[llvm] [CodeGen][Spill2Reg] Initial patch (PR #118832)

Wed Dec 25 08:03:57 PST 2024

================
@@ -0,0 +1,534 @@
+//===- Spill2Reg.cpp - Spill To Register Optimization ---------------------===//
+//
+// Part of the LLVM Project, under the Apache License v2.0 with LLVM Exceptions.
+// See https://llvm.org/LICENSE.txt for license information.
+// SPDX-License-Identifier: Apache-2.0 WITH LLVM-exception
+//
+//===----------------------------------------------------------------------===//
+//
+//
+/// \file This file implements Spill2Reg, an optimization which selectively
+/// replaces spills/reloads to/from the stack with register copies to/from the
+/// vector register file. This works even on targets where load/stores have
+/// similar latency to register copies because it can free up memory units which
+/// helps avoid back-end stalls.
+///
+//===----------------------------------------------------------------------===//
+
+#include "AllocationOrder.h"
+#include "llvm/ADT/Statistic.h"
+#include "llvm/CodeGen/LiveRegUnits.h"
+#include "llvm/CodeGen/MachineFrameInfo.h"
+#include "llvm/CodeGen/MachineFunctionPass.h"
+#include "llvm/CodeGen/MachineRegisterInfo.h"
+#include "llvm/CodeGen/Passes.h"
+#include "llvm/CodeGen/TargetInstrInfo.h"
+#include "llvm/CodeGen/TargetRegisterInfo.h"
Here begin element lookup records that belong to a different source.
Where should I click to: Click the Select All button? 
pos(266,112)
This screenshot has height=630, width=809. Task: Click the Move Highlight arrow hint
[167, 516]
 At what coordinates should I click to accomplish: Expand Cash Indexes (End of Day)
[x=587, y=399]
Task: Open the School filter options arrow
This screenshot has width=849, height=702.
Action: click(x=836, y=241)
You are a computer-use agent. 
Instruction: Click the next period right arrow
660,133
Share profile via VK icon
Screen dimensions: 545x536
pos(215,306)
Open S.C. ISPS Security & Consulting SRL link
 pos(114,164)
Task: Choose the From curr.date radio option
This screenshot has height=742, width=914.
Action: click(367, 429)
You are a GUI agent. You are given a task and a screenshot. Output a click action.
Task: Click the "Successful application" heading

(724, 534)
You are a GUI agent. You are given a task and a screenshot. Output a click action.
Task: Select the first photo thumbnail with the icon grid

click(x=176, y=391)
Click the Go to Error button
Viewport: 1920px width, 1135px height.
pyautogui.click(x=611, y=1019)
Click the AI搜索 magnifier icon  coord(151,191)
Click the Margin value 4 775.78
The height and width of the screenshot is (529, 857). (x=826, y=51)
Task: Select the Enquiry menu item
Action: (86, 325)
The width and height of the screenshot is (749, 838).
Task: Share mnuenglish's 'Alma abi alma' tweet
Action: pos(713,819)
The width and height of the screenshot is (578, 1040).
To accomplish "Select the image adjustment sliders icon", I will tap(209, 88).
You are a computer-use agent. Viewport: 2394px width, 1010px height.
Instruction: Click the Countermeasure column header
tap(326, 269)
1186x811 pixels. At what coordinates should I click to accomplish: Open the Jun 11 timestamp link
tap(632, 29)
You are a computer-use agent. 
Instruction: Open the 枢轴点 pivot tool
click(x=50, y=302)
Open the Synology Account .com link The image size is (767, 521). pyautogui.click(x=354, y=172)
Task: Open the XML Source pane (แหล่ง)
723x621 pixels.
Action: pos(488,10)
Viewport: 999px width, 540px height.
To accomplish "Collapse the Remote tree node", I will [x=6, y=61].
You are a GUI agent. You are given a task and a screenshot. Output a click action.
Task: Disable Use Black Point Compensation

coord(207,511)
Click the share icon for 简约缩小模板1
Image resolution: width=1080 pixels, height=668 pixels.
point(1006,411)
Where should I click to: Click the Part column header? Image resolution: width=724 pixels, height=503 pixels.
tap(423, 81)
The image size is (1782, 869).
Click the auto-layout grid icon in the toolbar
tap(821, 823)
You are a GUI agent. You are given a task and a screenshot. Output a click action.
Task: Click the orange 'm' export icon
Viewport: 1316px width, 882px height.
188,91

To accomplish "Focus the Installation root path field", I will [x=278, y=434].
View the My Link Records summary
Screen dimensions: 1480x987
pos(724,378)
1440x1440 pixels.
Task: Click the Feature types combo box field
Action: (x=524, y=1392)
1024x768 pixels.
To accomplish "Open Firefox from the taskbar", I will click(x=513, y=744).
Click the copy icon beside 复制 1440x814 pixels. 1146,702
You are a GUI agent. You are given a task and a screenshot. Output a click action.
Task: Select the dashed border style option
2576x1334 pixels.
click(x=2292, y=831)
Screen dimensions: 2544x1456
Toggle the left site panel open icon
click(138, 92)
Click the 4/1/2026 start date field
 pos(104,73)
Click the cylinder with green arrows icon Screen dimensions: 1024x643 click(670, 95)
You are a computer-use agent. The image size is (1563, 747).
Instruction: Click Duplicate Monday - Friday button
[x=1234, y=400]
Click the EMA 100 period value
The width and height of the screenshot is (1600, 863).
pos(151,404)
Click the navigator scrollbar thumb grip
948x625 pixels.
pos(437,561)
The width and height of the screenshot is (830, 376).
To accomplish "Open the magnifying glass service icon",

+#include "llvm/InitializePasses.h"
+#include "llvm/Support/CommandLine.h"
+#include "llvm/Support/Debug.h"
+
+using namespace llvm;
+
+#define DEBUG_TYPE "Spill2Reg"
+STATISTIC(NumSpill2RegInstrs, "Number of spills/reloads replaced by spill2reg");
+
+namespace {
+
+class Spill2Reg : public MachineFunctionPass {
+public:
+  static char ID;
+  Spill2Reg() : MachineFunctionPass(ID) {
+    initializeSpill2RegPass(*PassRegistry::getPassRegistry());
+  }
+  void getAnalysisUsage(AnalysisUsage &AU) const override;
+  void releaseMemory() override;
+  bool runOnMachineFunction(MachineFunction &) override;
+
+private:
+  /// Holds data for spills and reloads.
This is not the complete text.